As we made our way up the side of the mountain, patches of snow turned into thick layers of snow. And, this is where things got interesting. There weren’t any prior footprints to just step in as no one had dared to travel this far. We had to carefully, side step along the along the ridge line. Or else we were going sledding down the side of the mountain and……goodbye. We passed multiple sections of pure snow/ice drifts on this very steep mountain slope. Definitely one of the times I had some actual fear and wanting to maybe just turn around. But, persistence always prevails. Eventually we reached the top of the ridge trail and proceeded onto flat land covered in volcanic ash, mud, and rocks. We continued to trek across the this plain until we reached the cliff on the opposite side of the mountain.

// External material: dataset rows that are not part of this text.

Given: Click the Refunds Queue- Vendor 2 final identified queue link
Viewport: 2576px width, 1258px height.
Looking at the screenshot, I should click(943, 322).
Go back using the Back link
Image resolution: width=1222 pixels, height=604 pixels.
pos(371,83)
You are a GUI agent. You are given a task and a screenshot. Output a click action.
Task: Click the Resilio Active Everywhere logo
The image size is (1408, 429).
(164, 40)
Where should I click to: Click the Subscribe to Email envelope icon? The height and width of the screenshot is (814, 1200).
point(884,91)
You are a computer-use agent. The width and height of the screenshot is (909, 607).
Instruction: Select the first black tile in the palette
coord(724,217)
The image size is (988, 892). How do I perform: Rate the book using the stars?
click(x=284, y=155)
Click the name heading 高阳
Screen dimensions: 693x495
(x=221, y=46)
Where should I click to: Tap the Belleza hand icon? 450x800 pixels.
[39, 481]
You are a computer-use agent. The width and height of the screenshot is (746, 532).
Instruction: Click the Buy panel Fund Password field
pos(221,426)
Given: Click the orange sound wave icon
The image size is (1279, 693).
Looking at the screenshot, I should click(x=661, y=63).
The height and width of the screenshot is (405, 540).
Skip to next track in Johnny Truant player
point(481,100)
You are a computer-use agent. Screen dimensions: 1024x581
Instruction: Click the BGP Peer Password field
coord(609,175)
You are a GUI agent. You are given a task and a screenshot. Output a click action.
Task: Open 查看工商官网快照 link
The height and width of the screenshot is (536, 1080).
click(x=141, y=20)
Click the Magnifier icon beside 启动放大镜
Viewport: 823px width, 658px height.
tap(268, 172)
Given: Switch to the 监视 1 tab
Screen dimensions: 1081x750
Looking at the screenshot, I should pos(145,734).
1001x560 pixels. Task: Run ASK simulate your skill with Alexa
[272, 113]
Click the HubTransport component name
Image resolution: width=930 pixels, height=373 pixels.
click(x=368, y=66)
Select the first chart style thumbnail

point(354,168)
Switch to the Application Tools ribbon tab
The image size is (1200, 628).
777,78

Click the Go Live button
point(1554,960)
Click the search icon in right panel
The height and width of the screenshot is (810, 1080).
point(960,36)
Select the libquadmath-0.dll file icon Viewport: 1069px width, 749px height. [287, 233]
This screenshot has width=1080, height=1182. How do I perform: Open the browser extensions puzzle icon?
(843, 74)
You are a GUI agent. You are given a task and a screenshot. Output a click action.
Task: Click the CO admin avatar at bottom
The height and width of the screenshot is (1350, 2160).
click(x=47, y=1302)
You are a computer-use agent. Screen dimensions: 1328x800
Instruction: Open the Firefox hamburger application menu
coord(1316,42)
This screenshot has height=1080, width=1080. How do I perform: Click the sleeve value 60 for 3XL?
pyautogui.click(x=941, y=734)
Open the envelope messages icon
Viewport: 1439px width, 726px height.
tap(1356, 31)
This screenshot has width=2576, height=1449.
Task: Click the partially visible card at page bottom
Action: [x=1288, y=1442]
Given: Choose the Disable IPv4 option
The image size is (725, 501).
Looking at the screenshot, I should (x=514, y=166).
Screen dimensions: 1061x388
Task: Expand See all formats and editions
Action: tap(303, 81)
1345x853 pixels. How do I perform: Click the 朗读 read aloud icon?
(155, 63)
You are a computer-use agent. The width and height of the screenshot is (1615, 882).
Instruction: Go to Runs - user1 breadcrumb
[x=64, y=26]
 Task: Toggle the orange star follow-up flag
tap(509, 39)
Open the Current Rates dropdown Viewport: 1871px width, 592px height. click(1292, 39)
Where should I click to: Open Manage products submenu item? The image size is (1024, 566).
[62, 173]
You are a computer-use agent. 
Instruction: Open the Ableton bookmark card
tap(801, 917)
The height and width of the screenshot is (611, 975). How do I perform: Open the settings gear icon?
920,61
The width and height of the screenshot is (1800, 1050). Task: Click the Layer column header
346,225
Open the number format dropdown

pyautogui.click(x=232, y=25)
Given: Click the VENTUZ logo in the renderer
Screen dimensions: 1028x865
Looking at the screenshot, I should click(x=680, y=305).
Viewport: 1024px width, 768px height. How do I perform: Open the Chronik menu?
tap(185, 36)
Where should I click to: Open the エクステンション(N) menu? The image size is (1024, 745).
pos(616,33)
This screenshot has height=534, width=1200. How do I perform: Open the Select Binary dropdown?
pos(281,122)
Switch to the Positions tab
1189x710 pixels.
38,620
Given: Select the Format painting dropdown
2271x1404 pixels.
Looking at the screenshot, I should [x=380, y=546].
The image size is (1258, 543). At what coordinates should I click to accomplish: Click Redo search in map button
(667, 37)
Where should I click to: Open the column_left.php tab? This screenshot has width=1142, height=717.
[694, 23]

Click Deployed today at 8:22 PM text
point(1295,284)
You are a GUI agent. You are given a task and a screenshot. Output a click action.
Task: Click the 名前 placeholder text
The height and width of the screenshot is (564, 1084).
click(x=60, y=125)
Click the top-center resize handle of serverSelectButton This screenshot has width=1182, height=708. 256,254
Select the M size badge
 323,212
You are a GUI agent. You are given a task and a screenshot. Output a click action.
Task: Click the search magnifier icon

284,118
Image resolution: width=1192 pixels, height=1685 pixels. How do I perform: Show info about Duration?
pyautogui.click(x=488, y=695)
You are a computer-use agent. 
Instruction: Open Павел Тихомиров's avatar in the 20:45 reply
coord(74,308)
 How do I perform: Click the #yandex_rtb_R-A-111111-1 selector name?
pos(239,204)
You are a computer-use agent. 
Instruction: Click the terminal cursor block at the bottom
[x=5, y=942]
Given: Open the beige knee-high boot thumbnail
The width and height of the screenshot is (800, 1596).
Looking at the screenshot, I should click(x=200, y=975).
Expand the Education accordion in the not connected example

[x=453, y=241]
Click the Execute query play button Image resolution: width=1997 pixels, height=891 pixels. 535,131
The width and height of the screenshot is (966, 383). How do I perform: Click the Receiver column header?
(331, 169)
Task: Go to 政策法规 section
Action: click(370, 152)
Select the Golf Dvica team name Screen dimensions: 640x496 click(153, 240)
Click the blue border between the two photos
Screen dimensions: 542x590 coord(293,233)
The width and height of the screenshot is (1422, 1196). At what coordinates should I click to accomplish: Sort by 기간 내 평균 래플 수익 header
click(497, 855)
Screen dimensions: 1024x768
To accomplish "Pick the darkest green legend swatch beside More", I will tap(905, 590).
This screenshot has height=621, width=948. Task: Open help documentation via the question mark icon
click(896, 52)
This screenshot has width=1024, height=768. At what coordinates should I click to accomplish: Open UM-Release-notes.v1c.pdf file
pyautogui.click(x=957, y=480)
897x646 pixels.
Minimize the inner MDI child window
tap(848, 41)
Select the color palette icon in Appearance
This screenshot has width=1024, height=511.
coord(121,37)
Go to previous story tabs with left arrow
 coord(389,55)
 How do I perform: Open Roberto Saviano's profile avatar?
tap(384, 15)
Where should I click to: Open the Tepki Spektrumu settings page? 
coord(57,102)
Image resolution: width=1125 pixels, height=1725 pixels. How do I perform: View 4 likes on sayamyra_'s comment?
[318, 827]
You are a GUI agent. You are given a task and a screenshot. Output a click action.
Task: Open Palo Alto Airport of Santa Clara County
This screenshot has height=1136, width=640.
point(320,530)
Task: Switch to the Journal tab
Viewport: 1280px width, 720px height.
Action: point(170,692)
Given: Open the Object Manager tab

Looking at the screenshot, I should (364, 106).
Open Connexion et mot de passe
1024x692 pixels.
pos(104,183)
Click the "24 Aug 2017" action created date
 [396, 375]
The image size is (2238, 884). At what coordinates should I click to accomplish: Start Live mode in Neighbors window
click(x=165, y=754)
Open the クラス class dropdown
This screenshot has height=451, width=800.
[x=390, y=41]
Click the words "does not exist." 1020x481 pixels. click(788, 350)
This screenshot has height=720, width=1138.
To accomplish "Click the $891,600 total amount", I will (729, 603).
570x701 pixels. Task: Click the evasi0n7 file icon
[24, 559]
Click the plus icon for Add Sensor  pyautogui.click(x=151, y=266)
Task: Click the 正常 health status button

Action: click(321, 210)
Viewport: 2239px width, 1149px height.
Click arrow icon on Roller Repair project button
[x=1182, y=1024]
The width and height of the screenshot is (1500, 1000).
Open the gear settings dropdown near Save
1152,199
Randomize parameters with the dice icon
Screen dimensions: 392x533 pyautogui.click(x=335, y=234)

At this point, the remainder of the trail looked too risky. As we would need to descend down between the mountains and ascend back up. After what we just did along the ridge line, we called it at this point. We regrouped and chomped on treats to refuel. Then, Corey noticed smoke on the side of the mountain and realized that it was cooling lava. We have attained our goal of seeking lava! The scene was remarkable. The experience was epic. This is what HikingforDonuts is all about. Push yourself, go beyond your comfort zone, and discover what’s out there. .....Then eat a donut ☺.
HIKING FOR DONUTS
A blog for the outdoors foodie enthusiast
Hi, I’m Mark. I live in Connecticut. I take new trips every chance I get. A good trip has a great hike, great food, and something fun to do. My goal is to search out new trips and share them to inspire others to try something new and exciting.
If you are looking for posts in a particular place, search by city or state here.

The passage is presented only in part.